Cells are collected from an individual, induced to divide, and then arrested at metaphase.
The chromosomes are stained with certain dyes that show a pattern of light and dark bands (called the banding pattern). These bands reflect regional differences in the amounts of A and T versus G and C.
The banding pattern for each chromosome is specific and consistent allowing identification of each of the 24 chromosomes.
Karyotype analysis can detect large chromosomal abnormalities such as loss or gain of an entire chromosome or portions of a chromosome.
The chromosomes are stained with a dye (Geimsa), resulting in a banding pattern of light and dark stripes, known as G-banding. The patterns are specific, allowing us to identify each chromosome.

Q-20. In genomic imprinting, DNA undergoes
a) Methylation
b) Acetylation
c) Deamination
d) Phosphorylation

Answer: Methylation
Explanation:
Genomic imprinting is the epigenetic phenomenon by which certain genes are expressed in a parent of origin-specific manner.
Genomic imprinting is an inheritance process independent of the classical Mendelian inheritance.
It is an epigenetic process that involves DNA methylation and histone modifications (Methylation, acetylation and phosphorylation) without altering the genetic sequence.

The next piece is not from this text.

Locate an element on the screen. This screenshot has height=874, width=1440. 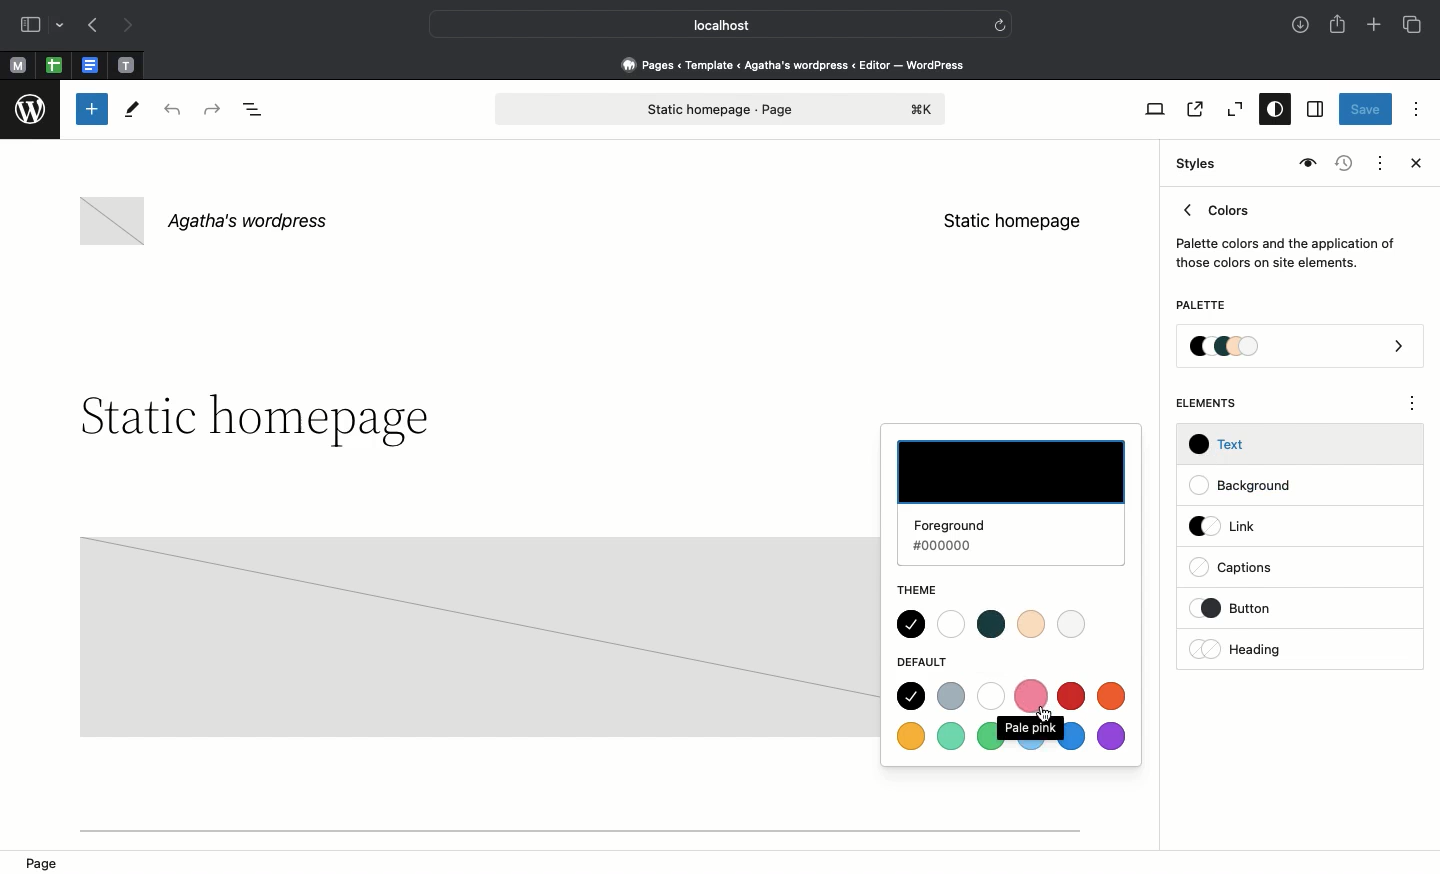
wordpress is located at coordinates (31, 110).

Q-21. In the mammalian genome, maximum number of genes code for the receptors of:
a) Growth factors
b) Immunoglobulin receptors
c) Interleukins
d) Odorants

Answer: Odorants
Explanation:
Olfactory receptor molecules are homologous to a large family of other G-protein-linked receptors.
Odorant receptor proteins have seven membrane-spanning hydrophobic domains, potential odorant binding sites in the extracellular domain of the protein, and the ability to interact with G-proteins at the carboxyl terminal region of their cytoplasmic domain.
The Olfactory receptor family is one of the largest known mammalian gene families, with around 900 genes in human.